* TASK DIRECTIONS:
How many of the lines below contain the string "icon"? Case counts; reply with the number only.

* RECORDS FOR THE TASK:
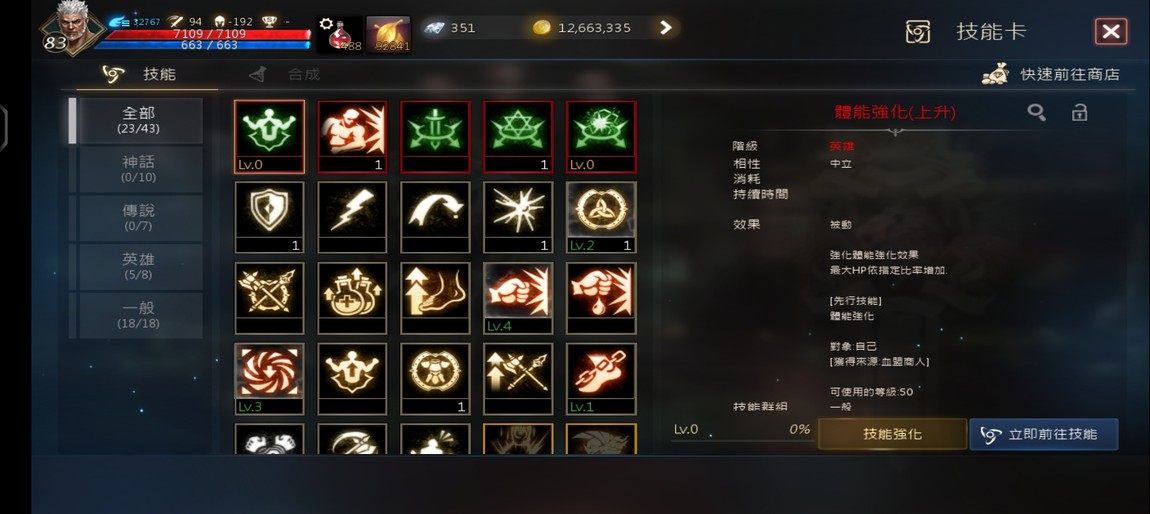The width and height of the screenshot is (1150, 514).
Task: Click the magnifier icon beside skill title
Action: pyautogui.click(x=1036, y=112)
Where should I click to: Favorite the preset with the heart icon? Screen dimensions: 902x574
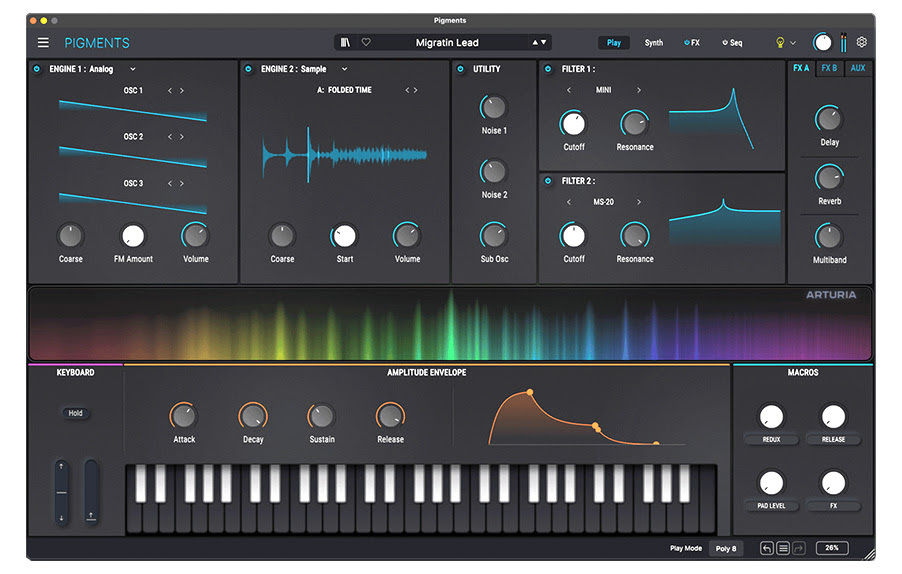point(366,43)
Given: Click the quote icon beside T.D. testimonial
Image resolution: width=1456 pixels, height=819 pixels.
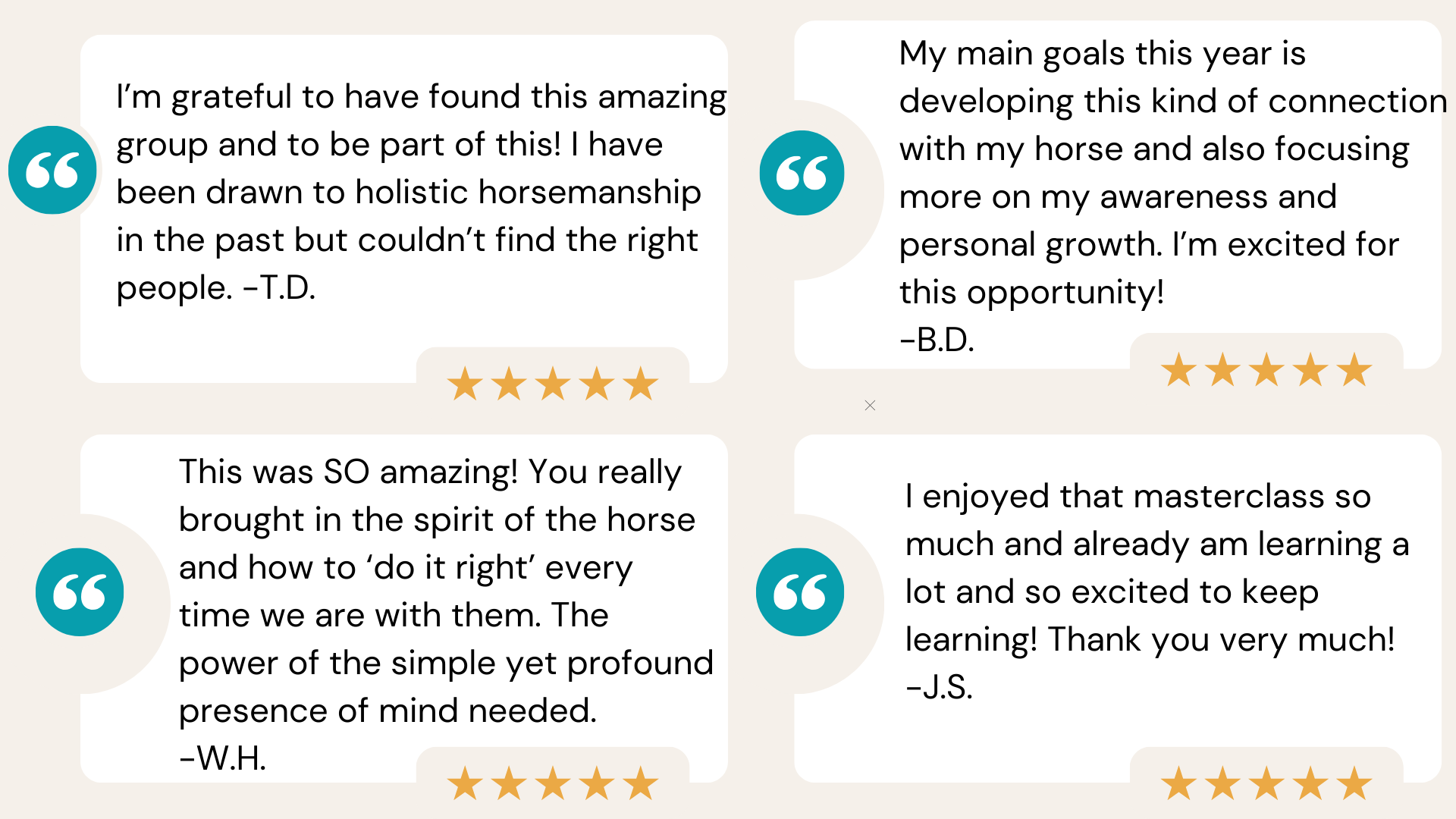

* WRITTEN SOLUTION:
3